RI ACLU files lawsuit over RIPTA data breach of more than 20K state employees
PROVIDENCE, R.I. (WLNE) — The ACLU of Rhode Island has filed a lawsuit against the Rhode Island Public Transit Authority and United Healthcare over a massive data breach that happened last year.
The data breach at the state agency that operates Rhode Island’s public bus service compromised the personal information, including Social Security numbers and Medicare identification numbers, of about 22,000 people — many with no connection to RIPTA. According to the ACLU’s lawsuit, they believe the incident stemmed from a data transfer between UHC and RIPTA that failed to encrypt the data sent.
Nearly 5,000 were RIPTA employees and some of the additional 17,000 were employees of other state agencies. In December, the agency mailed letters to 22,000 people.
According to the lawsuit filed by RI ACLU attorneys Peter Wasylyk and Carlin Philips, RIPTA notified individuals that their personal information had been hacked 138 days after discovering the breach. In the lawsuit, the ACLU alleges negligence against the two entities, seeking compensation and protection for affected people.
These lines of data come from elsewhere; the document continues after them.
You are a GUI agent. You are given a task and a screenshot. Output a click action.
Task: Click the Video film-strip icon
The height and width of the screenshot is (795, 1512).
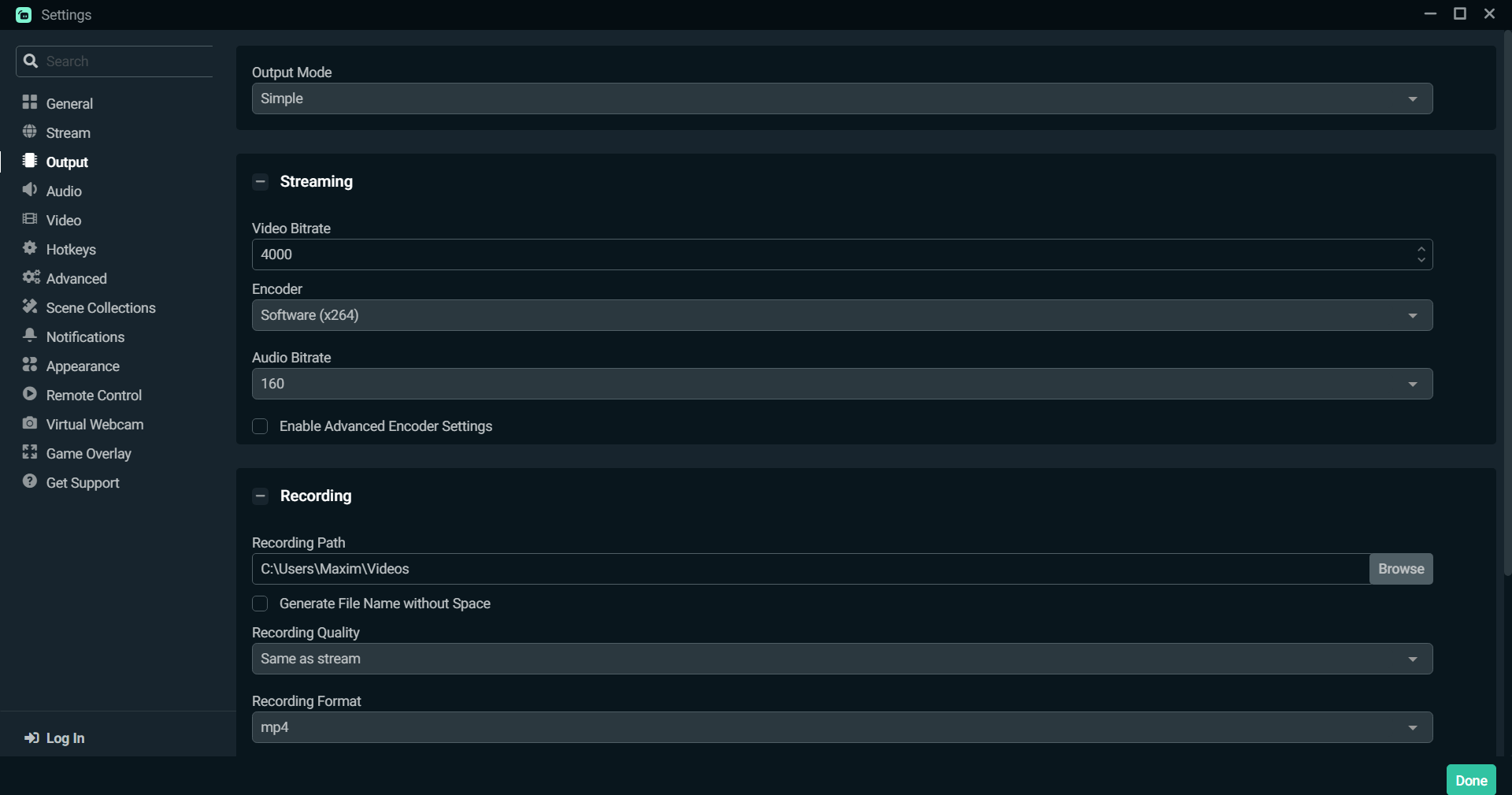(30, 219)

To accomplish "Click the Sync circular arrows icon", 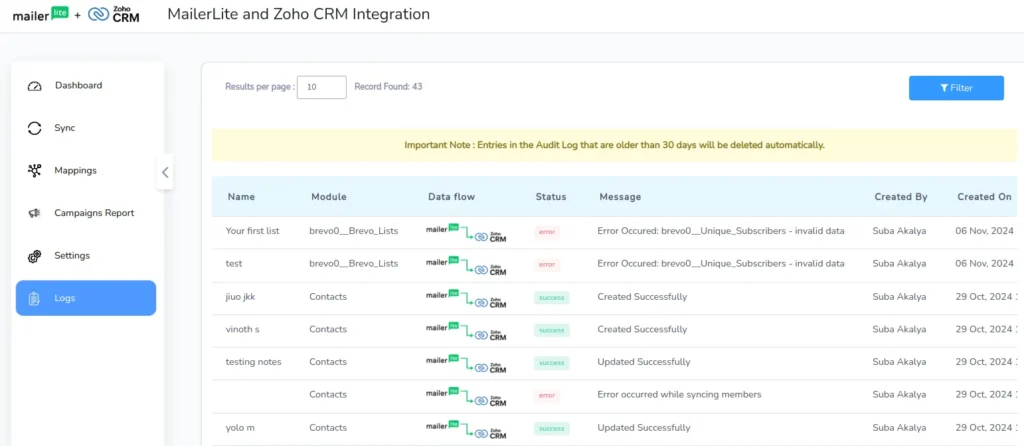I will (35, 128).
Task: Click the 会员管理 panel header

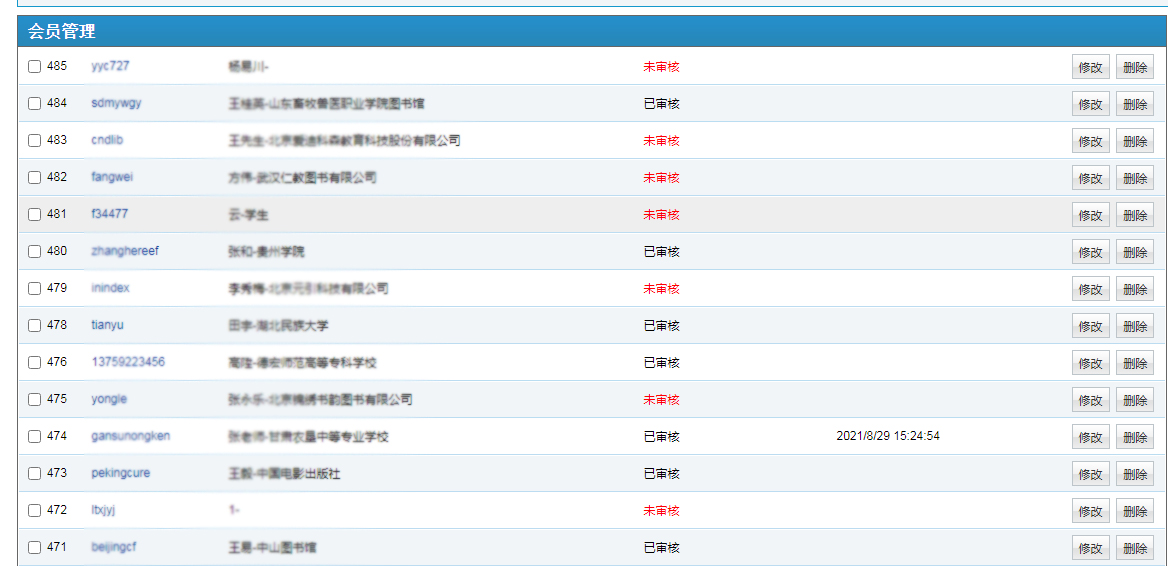Action: 62,32
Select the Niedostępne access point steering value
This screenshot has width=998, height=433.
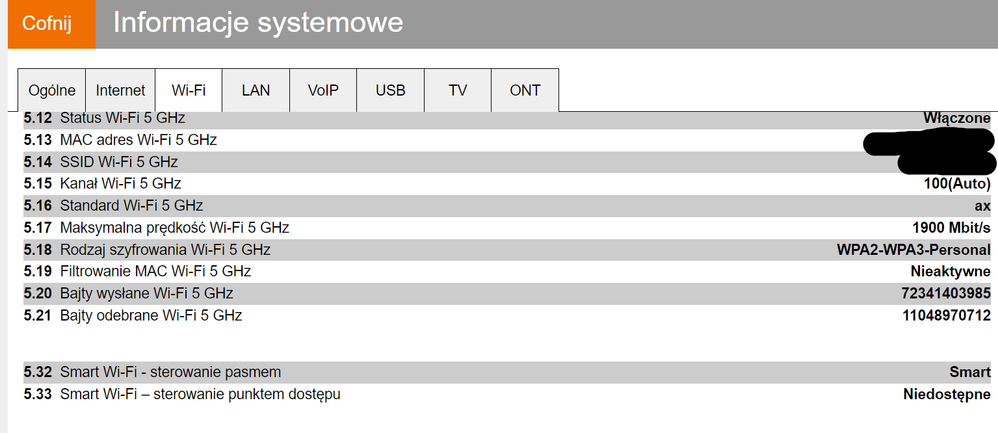click(x=946, y=394)
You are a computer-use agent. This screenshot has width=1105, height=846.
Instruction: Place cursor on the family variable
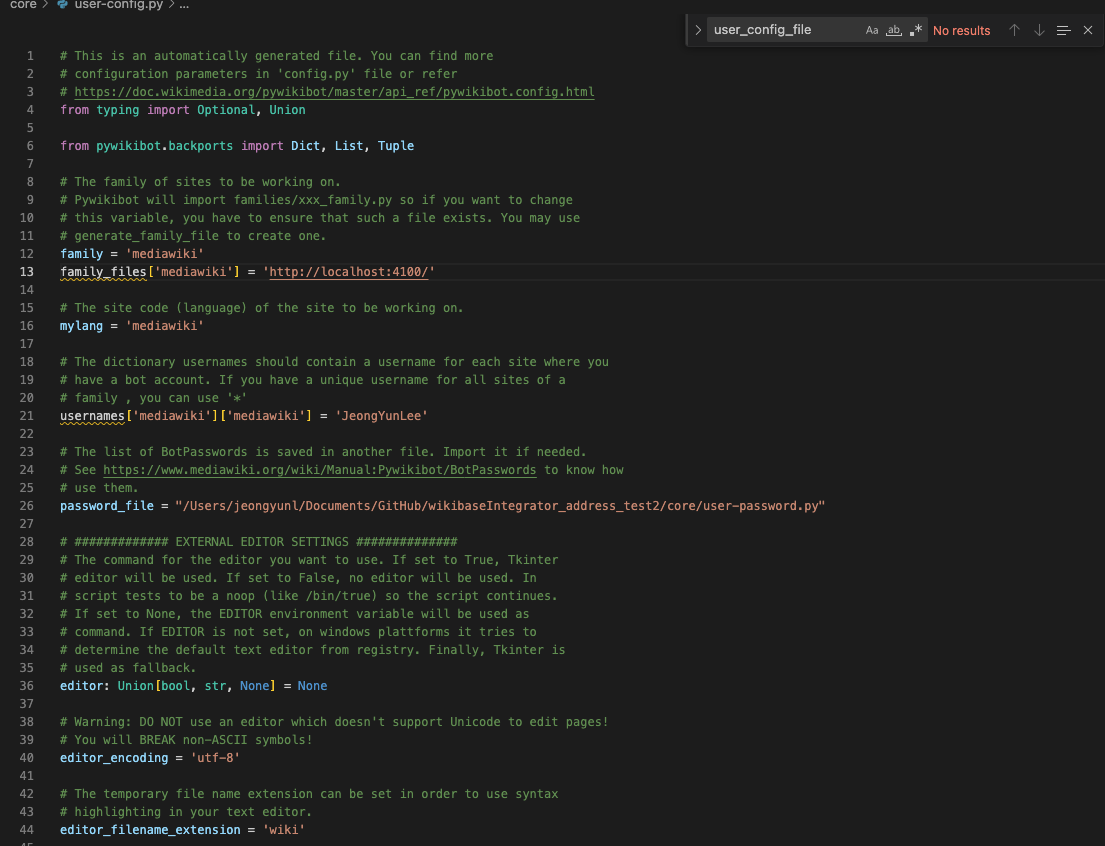[80, 253]
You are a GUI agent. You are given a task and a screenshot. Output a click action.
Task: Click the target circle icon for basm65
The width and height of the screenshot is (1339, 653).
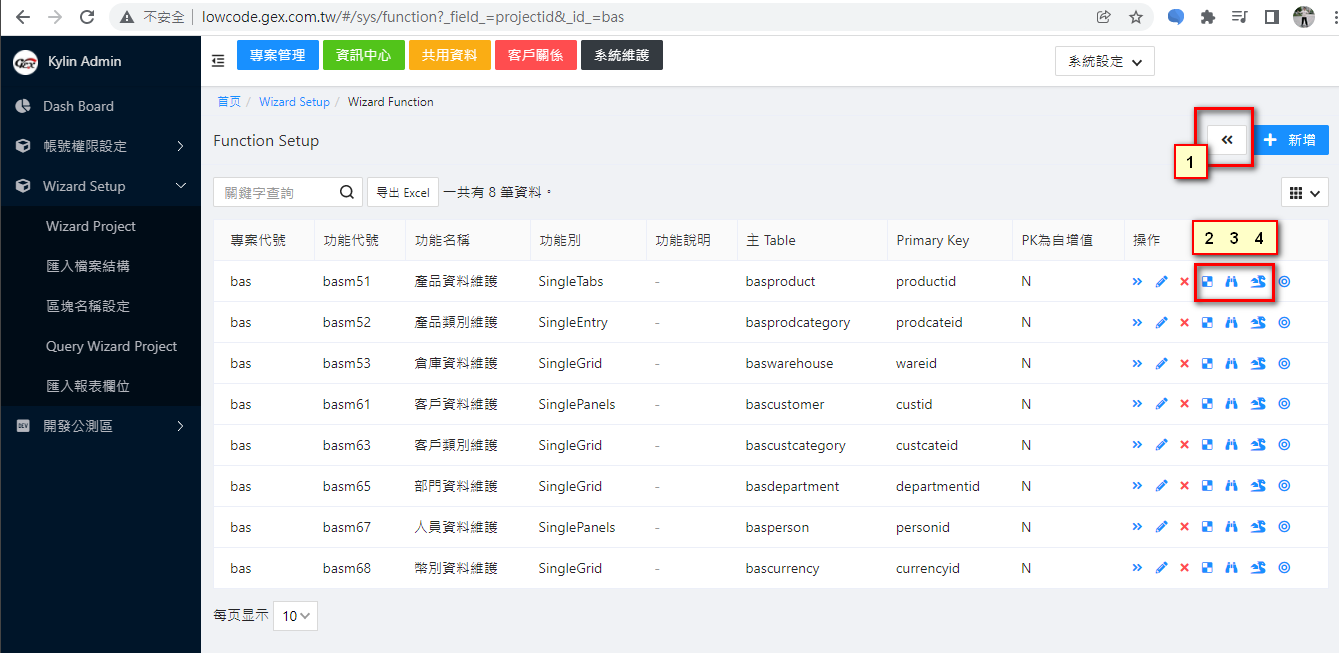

As of Tuesday, the ACLU has launched an email for people that may have been affected by the breach to reach out to for help. That email is email@example.com
“When an individual’s confidential personal and healthcare information is compromised, that individual will have to worry about the potential for identity theft which could lead to financial ruin by impacting their savings, livelihood, credit score, and access to healthcare,” said Wasylyk.
The lead plaintiff in the case, Alexandra Morelli is a URI employee who lives in Coventry. She said that around the same time as the data breach, she started to lose thousands of dollars from her savings account and noticed fraudulent activity on her credit card.
Diane Cappalli, a since-retired RIPTA employee said, “More than a year later, I am even more troubled that we still do not have a lot of answers about how this major violation of my privacy occurred.
According to the lawsuit, RIPTA falsely stated in December that the hacked data files were limited to employees when it allegedly knew that the data of non-RIPTA employees had also been hacked.
The lawsuit seeks an award of compensatory and punitive damages, an order requiring RIPTA to pay for and provide adequate identity and credit monitoring service through a third-party vendor for 10 years, and an order obliging the agency to take numerous steps to implement and maintain a comprehensive information security program.